===== SUPPLIED DATA
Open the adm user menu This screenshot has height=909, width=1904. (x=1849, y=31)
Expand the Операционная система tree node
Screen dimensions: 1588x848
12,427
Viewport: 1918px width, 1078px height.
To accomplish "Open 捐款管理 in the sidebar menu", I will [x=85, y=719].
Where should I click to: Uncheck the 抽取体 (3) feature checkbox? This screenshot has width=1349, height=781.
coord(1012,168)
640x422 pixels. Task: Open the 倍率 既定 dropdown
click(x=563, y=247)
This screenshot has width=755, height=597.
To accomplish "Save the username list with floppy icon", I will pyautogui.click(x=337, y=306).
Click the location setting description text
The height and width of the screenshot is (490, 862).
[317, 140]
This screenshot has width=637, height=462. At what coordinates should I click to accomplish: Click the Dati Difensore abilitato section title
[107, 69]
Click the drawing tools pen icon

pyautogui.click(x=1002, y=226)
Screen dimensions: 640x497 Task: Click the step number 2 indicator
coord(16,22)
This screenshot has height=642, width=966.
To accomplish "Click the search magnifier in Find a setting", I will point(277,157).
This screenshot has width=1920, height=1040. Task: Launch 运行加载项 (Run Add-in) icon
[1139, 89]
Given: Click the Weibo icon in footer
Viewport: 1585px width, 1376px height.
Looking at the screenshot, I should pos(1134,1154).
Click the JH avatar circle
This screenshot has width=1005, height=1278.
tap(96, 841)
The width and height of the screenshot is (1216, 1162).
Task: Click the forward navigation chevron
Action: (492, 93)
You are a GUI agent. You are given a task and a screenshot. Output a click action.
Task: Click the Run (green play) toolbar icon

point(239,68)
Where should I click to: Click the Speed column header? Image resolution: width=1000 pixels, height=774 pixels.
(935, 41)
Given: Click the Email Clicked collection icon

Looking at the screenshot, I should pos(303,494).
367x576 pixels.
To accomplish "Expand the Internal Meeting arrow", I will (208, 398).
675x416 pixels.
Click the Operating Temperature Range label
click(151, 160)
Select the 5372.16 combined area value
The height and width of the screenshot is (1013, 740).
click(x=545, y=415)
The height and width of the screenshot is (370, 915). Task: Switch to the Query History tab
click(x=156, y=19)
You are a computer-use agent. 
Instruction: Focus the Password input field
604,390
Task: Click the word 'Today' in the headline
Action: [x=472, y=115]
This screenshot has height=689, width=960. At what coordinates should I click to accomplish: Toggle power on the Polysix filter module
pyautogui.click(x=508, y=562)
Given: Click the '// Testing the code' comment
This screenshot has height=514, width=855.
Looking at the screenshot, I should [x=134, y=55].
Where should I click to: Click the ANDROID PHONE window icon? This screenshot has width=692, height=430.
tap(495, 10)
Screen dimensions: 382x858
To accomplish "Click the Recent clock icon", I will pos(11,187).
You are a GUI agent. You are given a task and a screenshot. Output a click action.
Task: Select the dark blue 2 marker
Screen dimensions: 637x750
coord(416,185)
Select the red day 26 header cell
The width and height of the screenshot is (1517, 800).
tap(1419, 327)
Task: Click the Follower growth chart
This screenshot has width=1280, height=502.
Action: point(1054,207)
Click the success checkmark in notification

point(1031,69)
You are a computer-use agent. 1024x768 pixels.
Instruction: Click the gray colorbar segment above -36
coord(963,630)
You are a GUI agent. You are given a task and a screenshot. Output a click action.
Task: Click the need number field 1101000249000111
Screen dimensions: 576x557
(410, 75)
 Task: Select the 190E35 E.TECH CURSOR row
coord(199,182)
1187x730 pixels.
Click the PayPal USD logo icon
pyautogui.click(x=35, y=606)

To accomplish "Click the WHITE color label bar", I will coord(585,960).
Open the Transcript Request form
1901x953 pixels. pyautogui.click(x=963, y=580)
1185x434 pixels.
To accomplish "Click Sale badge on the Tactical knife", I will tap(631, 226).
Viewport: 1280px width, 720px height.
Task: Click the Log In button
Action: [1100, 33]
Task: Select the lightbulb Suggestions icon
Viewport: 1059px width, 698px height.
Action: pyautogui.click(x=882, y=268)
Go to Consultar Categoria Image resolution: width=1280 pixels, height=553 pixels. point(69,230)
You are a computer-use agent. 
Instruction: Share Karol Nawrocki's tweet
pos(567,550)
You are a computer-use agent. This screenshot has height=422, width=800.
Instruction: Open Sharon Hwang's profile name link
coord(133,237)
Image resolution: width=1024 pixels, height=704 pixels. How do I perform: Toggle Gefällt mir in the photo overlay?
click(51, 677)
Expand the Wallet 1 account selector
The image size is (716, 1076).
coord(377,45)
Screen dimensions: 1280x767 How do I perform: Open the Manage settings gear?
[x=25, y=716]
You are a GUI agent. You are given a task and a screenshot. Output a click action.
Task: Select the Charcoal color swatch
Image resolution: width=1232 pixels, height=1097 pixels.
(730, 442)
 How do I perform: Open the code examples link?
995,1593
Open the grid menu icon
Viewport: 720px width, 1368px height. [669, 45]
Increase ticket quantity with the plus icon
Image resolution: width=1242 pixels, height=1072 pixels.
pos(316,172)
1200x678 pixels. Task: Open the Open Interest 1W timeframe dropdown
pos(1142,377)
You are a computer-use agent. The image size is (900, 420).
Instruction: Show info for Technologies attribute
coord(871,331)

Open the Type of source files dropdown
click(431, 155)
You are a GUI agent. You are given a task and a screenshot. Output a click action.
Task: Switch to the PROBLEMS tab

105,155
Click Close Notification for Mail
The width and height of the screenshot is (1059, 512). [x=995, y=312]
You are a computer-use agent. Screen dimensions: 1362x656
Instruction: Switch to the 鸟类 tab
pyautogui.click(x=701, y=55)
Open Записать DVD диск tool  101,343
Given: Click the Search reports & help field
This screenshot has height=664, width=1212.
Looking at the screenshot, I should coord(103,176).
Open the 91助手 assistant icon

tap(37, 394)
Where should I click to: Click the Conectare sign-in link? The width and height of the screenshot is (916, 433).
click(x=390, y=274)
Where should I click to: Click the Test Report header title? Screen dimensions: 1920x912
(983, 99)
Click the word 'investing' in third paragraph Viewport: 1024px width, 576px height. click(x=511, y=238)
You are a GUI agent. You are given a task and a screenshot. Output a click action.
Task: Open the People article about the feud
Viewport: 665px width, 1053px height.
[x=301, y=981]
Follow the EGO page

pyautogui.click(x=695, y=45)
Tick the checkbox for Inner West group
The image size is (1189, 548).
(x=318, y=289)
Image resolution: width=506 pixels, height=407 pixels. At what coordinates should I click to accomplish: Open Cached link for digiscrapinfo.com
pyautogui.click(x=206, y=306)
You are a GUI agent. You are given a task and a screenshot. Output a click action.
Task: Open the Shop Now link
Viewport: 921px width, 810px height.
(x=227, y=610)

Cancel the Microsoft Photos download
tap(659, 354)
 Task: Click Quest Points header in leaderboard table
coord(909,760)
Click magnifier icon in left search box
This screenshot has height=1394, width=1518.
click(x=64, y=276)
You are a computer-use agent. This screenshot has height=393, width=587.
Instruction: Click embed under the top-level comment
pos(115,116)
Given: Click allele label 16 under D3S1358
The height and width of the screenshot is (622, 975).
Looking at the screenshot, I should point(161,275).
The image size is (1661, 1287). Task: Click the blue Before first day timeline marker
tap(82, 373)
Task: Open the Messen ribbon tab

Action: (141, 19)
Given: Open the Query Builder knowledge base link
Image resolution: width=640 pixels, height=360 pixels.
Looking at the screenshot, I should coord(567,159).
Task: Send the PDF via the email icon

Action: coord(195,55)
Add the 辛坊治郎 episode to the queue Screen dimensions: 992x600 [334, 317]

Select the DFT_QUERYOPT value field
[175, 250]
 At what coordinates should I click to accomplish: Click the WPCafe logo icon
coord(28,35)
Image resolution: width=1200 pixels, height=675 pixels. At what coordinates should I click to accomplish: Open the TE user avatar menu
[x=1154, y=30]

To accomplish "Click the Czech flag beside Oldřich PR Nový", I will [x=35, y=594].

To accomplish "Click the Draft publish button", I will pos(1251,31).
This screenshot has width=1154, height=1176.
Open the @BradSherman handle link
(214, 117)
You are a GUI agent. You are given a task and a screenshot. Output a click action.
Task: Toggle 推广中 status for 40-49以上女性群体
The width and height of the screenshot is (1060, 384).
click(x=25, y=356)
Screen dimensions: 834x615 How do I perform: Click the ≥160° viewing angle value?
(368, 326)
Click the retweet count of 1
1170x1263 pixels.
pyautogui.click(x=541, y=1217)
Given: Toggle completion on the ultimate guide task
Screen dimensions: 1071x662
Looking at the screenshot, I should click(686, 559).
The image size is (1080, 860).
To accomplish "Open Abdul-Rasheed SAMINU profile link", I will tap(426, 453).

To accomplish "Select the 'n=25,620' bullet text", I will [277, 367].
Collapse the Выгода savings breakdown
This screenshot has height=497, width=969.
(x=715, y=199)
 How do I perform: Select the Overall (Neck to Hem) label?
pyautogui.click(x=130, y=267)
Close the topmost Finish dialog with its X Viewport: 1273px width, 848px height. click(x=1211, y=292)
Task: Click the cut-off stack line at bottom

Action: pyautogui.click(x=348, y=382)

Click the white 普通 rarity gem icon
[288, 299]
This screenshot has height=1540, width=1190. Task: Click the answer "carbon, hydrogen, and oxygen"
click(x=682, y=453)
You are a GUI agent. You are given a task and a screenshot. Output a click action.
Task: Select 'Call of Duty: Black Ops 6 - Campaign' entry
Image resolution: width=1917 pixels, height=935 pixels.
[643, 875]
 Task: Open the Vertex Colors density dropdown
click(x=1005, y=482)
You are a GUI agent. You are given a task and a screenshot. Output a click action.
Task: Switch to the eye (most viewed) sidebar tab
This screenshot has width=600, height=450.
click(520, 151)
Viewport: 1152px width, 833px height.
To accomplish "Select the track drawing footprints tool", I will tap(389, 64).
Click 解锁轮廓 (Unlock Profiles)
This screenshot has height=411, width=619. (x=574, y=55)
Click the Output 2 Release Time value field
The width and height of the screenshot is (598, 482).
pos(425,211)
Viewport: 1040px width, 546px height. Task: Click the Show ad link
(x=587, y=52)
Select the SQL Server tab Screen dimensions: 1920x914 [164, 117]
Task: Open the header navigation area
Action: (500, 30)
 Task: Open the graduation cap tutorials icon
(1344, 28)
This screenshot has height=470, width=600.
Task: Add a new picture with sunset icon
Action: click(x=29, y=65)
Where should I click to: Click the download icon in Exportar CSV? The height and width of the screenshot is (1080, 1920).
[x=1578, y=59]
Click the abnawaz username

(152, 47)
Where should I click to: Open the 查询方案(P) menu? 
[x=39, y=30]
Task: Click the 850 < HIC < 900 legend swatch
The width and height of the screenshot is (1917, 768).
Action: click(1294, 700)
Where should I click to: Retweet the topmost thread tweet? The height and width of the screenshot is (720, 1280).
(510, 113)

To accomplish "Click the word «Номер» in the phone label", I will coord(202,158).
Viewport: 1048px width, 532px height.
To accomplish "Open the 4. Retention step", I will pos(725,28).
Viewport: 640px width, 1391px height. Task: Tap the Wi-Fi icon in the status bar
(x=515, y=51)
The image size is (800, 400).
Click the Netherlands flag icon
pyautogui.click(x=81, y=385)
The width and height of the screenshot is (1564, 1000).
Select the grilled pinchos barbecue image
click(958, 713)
==========
**PROBLEM REQUIREMENTS**
Report each line in the data that holds the word "computer".

**REPLY**
You are a computer-use agent. 
You are a computer-use agent. 1024x768 pixels.
You are a computer-use agent. 
You are a computer-use agent. This screenshot has height=422, width=800.
You are a computer-use agent. The image size is (900, 420).
You are a computer-use agent. Screen dimensions: 1362x656
You are a computer-use agent. This screenshot has height=393, width=587.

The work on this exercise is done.